Out of the records below, copy all lines in which the word "computer" occurs.

======== Input

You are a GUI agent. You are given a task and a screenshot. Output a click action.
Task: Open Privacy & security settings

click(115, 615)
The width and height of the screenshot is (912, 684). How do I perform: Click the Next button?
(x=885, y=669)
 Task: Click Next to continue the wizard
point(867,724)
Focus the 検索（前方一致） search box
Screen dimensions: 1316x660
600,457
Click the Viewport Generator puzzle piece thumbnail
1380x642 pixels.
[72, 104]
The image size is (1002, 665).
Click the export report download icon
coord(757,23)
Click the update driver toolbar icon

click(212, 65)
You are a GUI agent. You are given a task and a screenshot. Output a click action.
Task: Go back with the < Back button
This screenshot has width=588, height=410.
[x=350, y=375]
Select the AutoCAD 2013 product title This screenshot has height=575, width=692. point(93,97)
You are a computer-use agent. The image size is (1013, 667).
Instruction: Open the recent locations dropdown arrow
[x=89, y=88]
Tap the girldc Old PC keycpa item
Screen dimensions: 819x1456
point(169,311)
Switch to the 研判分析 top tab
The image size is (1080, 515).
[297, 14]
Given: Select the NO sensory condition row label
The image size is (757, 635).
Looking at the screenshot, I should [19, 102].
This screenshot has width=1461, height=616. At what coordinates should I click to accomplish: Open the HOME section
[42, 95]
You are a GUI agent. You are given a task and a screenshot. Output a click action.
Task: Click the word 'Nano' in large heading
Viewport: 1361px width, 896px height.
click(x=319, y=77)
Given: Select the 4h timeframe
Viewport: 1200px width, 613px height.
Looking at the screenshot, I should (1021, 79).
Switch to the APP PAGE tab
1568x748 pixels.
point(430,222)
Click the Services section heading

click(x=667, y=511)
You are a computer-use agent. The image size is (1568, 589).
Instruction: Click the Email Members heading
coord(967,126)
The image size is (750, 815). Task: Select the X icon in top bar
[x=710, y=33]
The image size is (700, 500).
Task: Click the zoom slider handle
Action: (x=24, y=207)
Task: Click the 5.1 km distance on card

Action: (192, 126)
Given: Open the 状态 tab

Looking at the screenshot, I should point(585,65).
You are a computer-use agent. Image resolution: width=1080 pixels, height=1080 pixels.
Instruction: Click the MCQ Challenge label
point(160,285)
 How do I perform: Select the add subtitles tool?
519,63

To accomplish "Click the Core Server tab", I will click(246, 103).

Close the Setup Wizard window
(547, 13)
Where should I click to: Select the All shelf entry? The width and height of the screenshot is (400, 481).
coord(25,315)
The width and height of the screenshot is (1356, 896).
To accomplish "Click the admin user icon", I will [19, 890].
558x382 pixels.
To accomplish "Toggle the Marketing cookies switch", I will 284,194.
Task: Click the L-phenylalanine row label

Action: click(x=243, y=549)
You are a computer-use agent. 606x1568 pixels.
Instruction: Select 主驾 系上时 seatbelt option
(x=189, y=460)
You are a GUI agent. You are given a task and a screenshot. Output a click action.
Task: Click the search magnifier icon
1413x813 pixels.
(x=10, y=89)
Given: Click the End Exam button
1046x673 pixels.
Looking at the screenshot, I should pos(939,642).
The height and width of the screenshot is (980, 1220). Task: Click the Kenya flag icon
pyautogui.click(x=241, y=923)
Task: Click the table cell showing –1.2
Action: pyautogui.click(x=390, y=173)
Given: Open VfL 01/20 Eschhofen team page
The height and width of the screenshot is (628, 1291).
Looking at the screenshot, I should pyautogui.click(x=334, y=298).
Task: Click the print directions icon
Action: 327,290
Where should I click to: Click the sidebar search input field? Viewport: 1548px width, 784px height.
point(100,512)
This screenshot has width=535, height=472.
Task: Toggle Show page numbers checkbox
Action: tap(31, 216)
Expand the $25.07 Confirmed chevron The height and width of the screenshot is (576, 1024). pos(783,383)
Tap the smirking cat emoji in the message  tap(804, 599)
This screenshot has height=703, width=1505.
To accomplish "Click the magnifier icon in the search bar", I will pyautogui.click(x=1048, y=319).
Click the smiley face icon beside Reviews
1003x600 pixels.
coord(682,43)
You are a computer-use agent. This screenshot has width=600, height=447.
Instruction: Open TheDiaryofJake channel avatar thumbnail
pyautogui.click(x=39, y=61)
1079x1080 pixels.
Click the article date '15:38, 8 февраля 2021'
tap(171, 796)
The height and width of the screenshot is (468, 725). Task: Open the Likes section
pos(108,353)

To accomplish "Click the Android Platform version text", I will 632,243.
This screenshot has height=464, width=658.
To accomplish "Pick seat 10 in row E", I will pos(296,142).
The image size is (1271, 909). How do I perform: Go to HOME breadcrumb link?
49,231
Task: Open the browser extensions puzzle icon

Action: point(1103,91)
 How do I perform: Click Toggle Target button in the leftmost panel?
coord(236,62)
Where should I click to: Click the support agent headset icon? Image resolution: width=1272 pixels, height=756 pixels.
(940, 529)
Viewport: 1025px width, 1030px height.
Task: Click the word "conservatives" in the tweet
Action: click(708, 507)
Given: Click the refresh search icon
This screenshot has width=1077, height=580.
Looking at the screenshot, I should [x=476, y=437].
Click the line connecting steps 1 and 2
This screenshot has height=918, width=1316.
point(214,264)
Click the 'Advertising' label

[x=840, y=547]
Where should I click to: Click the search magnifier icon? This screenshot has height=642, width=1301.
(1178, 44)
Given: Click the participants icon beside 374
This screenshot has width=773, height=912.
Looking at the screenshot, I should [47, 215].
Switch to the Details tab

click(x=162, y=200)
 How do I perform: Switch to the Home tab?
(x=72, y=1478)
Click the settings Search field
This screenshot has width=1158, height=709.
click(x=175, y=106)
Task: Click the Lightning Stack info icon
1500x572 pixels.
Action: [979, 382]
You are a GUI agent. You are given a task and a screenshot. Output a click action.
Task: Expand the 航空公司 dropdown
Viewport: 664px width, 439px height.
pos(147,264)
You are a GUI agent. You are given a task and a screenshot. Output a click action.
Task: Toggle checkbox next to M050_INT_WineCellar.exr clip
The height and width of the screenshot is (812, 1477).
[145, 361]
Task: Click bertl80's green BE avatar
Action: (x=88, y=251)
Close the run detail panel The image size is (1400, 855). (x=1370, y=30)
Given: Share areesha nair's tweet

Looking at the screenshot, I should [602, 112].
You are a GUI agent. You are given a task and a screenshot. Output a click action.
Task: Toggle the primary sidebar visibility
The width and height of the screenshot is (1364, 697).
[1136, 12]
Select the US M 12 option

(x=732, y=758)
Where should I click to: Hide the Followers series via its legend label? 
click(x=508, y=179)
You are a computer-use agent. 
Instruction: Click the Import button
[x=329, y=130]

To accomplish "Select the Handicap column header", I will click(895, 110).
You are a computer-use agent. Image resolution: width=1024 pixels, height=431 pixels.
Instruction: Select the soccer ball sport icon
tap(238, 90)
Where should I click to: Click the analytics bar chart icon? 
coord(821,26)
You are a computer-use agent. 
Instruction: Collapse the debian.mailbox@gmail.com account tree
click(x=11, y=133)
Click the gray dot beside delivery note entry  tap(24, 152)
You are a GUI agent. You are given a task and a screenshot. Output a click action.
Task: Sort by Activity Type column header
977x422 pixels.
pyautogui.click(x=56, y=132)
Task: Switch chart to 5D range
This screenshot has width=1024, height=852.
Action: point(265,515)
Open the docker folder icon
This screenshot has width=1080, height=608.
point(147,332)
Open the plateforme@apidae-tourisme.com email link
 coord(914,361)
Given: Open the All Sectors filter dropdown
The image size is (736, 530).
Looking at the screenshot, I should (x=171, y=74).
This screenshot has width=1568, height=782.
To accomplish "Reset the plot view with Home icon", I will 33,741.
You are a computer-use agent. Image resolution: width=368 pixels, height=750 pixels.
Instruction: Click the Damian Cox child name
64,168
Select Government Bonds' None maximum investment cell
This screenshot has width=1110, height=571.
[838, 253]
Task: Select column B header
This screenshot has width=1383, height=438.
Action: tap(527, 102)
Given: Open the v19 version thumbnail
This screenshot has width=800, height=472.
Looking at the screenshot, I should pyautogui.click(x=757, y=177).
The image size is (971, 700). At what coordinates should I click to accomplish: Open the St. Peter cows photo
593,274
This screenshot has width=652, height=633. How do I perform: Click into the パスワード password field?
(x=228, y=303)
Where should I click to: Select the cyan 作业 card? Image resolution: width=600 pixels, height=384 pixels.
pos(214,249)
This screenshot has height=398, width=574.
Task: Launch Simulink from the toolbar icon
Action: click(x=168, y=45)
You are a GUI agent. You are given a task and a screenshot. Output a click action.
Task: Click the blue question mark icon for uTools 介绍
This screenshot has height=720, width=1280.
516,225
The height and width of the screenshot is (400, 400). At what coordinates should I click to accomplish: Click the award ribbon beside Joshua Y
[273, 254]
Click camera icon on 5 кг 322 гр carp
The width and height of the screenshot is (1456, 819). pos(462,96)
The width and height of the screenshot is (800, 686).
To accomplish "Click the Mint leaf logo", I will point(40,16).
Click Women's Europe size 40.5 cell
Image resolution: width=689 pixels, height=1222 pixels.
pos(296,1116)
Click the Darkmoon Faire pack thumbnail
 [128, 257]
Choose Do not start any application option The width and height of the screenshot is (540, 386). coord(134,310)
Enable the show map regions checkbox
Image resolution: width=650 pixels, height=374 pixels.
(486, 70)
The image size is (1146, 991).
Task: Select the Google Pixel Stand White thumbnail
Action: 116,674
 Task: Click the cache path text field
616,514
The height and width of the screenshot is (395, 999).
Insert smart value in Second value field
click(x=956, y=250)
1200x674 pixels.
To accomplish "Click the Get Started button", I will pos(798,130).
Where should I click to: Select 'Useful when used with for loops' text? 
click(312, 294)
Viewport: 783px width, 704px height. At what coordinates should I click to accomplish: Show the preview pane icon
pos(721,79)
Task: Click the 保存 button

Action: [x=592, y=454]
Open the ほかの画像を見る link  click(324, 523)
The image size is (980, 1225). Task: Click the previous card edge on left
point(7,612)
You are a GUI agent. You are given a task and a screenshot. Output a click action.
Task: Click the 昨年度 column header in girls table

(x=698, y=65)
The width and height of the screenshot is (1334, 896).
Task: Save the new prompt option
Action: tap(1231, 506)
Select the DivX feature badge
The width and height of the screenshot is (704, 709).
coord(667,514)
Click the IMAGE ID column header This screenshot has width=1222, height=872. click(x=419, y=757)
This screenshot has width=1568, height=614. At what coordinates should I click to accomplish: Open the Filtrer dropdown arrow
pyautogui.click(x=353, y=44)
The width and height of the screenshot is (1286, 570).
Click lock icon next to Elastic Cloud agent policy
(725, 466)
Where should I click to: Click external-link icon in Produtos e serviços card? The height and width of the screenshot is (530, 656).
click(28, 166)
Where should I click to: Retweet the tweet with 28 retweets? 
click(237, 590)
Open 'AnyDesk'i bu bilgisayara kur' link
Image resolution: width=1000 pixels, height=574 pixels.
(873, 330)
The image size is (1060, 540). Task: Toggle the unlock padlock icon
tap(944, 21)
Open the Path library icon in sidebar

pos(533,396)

================

## [Response area]
You are a computer-use agent. The image size is (1013, 667).
You are a computer-use agent. The image size is (1568, 589).
You are a computer-use agent. Image resolution: width=1080 pixels, height=1080 pixels.
You are a computer-use agent. 606x1568 pixels.
You are a computer-use agent. This screenshot has width=600, height=447.
You are a computer-use agent. 
You are a computer-use agent. Image resolution: width=1024 pixels, height=431 pixels.
You are a computer-use agent. 
You are a computer-use agent. Image resolution: width=368 pixels, height=750 pixels.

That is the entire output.